Tuesday, November 27, 2007

11: Do Yourself a Favor – Don’t Use Myspace to Find a Roommate


For this assignment, I chose to analyze my experience with my roommate from freshman year. After getting my acceptance letter here, there were a few months between the times everybody who got in early decision and the time we could access Cornell Facebook. During this time, many early decision-ers were populating Myspace, and this is where I met my roommate.

She (we’ll call her Lauren) seemed like the sweetest girl when I first met her. Lauren was from upstate New York, went to a private catholic school, played field hockey, and didn’t drink. We had a lot in common and hit it off right away. After a few weeks of talking on Myspace, and then on AIM, she brought up the awkward topic of rooming. We seemed to get along really well and she seemed like a really cool girl (despite the fact that she had applied to the engineering school), so I agreed and we decided to put in a room request together.

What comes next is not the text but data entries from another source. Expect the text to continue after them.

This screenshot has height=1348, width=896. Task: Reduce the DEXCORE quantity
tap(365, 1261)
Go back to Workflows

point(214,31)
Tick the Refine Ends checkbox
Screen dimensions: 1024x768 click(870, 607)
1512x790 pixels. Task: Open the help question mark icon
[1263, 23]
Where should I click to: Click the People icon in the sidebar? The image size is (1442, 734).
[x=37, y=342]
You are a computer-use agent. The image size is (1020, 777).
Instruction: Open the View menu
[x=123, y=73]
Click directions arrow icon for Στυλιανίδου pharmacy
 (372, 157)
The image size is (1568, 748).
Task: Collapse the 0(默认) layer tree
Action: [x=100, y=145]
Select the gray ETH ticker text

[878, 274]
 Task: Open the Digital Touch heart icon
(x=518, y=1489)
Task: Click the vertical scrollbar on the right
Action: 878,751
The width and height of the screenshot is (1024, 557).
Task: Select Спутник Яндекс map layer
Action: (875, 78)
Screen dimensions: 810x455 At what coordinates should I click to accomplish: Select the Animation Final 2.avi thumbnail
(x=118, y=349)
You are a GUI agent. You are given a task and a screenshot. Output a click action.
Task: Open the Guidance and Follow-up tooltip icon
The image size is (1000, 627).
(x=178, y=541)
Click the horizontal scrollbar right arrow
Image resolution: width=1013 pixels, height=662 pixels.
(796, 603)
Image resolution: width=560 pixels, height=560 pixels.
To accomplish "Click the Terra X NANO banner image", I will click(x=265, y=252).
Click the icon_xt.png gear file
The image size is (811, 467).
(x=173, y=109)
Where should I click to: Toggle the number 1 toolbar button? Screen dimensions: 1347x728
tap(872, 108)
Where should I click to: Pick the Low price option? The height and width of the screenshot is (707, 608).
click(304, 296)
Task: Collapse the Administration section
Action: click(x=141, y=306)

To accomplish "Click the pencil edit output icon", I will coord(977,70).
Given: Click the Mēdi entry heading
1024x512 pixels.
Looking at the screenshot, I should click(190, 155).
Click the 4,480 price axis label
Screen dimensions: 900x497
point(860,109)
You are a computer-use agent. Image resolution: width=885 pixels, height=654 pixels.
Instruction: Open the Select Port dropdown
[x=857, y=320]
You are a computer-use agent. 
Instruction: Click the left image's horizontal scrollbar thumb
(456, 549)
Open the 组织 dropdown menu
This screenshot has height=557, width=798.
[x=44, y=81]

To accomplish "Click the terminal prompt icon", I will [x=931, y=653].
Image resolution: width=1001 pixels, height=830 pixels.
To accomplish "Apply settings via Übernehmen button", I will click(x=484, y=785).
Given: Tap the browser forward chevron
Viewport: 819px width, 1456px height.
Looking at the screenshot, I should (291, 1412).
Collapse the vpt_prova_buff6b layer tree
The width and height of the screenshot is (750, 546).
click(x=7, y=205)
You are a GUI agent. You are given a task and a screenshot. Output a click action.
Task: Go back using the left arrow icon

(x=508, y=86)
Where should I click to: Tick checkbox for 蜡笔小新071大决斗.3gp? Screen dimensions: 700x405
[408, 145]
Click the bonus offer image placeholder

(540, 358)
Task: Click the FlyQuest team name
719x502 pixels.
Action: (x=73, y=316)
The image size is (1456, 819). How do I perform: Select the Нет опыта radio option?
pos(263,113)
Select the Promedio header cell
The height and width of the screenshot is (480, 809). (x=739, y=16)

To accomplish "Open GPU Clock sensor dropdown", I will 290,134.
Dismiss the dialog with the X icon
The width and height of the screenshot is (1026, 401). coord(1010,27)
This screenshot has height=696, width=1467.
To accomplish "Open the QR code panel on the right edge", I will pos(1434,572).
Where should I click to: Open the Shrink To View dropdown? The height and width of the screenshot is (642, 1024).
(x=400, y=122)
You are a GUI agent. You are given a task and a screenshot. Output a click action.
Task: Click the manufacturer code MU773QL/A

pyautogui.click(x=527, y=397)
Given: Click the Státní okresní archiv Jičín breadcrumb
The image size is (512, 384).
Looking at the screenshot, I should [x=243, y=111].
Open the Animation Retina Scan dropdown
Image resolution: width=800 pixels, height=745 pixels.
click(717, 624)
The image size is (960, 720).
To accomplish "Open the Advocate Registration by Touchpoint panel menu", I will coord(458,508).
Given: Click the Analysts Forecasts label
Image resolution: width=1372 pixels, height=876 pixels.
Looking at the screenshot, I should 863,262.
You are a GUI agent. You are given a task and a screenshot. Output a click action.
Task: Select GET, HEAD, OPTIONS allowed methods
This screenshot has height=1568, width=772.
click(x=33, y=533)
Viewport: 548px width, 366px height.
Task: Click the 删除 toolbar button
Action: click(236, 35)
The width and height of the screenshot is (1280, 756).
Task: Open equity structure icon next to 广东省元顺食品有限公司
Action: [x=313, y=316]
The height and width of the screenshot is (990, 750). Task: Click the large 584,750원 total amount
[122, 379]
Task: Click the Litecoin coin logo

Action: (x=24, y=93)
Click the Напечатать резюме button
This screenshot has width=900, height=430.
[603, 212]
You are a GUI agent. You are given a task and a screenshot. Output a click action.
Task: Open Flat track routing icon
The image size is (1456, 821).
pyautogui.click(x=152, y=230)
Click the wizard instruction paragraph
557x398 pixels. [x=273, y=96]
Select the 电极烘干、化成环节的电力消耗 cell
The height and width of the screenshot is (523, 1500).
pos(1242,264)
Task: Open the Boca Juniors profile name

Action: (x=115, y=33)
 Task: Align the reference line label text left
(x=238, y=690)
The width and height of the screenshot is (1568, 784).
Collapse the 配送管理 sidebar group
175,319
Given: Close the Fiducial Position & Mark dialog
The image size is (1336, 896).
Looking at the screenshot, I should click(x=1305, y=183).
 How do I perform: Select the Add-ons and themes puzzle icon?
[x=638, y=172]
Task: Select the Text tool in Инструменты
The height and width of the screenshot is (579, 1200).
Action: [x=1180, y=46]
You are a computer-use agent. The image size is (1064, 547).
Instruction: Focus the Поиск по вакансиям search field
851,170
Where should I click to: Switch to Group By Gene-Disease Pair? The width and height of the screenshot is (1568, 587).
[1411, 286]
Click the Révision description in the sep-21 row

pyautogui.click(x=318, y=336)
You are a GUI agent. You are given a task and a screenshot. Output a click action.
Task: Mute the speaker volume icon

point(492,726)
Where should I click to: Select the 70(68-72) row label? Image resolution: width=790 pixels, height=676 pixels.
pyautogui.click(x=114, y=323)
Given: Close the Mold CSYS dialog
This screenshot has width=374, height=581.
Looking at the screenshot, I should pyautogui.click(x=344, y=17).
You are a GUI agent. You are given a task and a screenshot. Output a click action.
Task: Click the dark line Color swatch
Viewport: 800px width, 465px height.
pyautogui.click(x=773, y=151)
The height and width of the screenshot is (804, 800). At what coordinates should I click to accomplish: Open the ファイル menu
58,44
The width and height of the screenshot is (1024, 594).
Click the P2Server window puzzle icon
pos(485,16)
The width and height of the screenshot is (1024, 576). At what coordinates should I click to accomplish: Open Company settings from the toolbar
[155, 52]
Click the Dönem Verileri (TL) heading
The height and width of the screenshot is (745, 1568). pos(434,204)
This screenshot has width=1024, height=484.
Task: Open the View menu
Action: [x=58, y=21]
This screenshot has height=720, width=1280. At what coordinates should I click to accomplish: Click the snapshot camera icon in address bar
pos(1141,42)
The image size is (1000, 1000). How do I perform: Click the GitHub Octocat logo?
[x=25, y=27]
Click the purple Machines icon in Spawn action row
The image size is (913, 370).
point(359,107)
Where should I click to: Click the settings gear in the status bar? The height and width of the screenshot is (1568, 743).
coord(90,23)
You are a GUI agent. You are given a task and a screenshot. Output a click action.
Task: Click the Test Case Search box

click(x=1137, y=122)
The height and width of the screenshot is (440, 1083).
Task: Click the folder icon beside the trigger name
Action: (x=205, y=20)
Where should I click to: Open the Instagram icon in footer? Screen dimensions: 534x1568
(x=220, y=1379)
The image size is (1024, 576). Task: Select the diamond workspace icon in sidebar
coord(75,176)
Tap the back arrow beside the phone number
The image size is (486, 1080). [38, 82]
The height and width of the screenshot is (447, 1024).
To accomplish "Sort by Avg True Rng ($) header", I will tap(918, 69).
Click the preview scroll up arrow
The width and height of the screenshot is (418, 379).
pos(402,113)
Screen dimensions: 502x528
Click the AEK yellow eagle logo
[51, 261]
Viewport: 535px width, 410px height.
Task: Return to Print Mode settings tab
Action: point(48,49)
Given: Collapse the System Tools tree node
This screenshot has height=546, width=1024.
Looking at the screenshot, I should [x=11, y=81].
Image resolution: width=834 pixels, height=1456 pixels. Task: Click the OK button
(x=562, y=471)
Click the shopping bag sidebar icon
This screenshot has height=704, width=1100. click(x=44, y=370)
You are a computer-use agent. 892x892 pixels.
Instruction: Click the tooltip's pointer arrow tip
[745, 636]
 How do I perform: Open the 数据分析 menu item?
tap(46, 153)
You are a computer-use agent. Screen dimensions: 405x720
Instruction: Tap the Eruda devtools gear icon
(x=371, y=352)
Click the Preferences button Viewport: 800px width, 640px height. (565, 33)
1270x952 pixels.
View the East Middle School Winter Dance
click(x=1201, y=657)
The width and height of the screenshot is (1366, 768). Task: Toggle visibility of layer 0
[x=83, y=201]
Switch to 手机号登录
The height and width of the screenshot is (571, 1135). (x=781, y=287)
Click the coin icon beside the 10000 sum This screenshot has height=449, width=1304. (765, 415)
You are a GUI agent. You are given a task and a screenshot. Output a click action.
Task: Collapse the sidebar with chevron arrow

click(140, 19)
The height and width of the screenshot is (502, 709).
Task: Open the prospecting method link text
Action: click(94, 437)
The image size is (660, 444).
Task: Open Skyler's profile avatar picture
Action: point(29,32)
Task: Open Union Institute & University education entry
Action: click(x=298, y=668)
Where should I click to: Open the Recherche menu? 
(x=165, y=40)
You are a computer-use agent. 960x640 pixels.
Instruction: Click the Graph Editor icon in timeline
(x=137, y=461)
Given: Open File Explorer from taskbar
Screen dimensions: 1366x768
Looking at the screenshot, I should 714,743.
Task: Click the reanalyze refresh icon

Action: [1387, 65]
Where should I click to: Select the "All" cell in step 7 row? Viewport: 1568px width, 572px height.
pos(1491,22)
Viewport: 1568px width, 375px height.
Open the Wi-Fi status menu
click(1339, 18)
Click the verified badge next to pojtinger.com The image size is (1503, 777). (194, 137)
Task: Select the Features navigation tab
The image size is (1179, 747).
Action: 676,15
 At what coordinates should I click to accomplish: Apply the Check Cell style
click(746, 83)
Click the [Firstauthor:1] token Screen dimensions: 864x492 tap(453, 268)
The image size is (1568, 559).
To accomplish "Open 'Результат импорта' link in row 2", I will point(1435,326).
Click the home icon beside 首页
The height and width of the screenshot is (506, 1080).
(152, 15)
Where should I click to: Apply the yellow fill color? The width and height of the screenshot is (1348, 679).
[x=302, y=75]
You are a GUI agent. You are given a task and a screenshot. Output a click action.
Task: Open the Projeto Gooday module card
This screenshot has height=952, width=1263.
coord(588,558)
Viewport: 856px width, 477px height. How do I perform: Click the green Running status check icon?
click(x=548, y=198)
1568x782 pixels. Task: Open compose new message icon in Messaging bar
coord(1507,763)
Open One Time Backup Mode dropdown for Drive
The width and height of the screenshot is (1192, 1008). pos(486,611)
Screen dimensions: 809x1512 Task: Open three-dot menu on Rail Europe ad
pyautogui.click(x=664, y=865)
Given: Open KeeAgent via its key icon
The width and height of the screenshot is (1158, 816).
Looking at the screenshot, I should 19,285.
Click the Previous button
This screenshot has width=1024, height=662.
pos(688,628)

Eventually, we started talking on the phone, and I met up with her in New York City twice. I couldn’t have been happier with my decision; she was everything that she portrayed herself to be. When we got up to school, we had a great first month rooming together. After a month, Lauren started dating a guy down the hall who I really disliked. Dating him changed her completely, and she alienated everybody in our suite, including me. She transformed into this awful, nasty person, a person who I never knew online. Looking back now, my relationship with Lauren was clearly superficial; she ended up being a completely different person than who she portrayed herself to be online, and I complete regret rooming with her. I almost ended up moving out of the room because she was such an awful roommate (and person, for that matter).

My experience with my (thankfully) ex-roommate is not an uncommon one – I know plenty of people who ended up regretting rooming with someone they met online prior to school. The Hyperpersonal model fits best in analyzing my experience. I overattributed information I got via short conversations and connections on Myspace profiles to the type of person Lauren actually was. People lie constantly and mask their true personalities on the web, making it difficult, in retrospect, to make a good decision about whether or not a stranger is actually a kindred fit. While Lauren and I worked as roommates for about a month, in the long term, my overattribution to some of her (only) good qualities clouded my judgment, and allowed me to make a mistake in rooming with her.

Lesson learned here: be weary of a person’s true personality before rooming with them.

2 comments:

Nanditha said...

Nice post Rachel. I'm sorry that happened to you! It seems like your experience supported Ramirez & Wang's theory that meeting in FtF after a long term CMC relationship results in uncertainty-provoking and negative outcomes. You talked to your roommate for several months online but then the relationship deteriorated after you got to know her in person. It would be interesting to see if it has been studied how long it takes for this deterioration to occur after the modality switch. Some people seem to have these negative feelings after the initial FtF meeting while others, like you, are ok at first and then slowly become uncertain resulting in a negative outcome. Did Ramirez & Wang only intend for it to mean that after a long term CMC relationship that the initial FtF meeting would cause disappointment or that FtF over time would result in a negative outcome?

Chrissy Piemonte said...

Rachel,
Your post was both interesting and a great example of how first impressions can be completely different from reality. I think especially when it comes to finding a roommate, it is very difficult to find out who people really are, because in the beginning, everyone puts on their nicest faces, and someone who is a complete jerk could seem like a total sweetheart in the first few months. I'm sorry that you had to experience that situation; at least it's over now!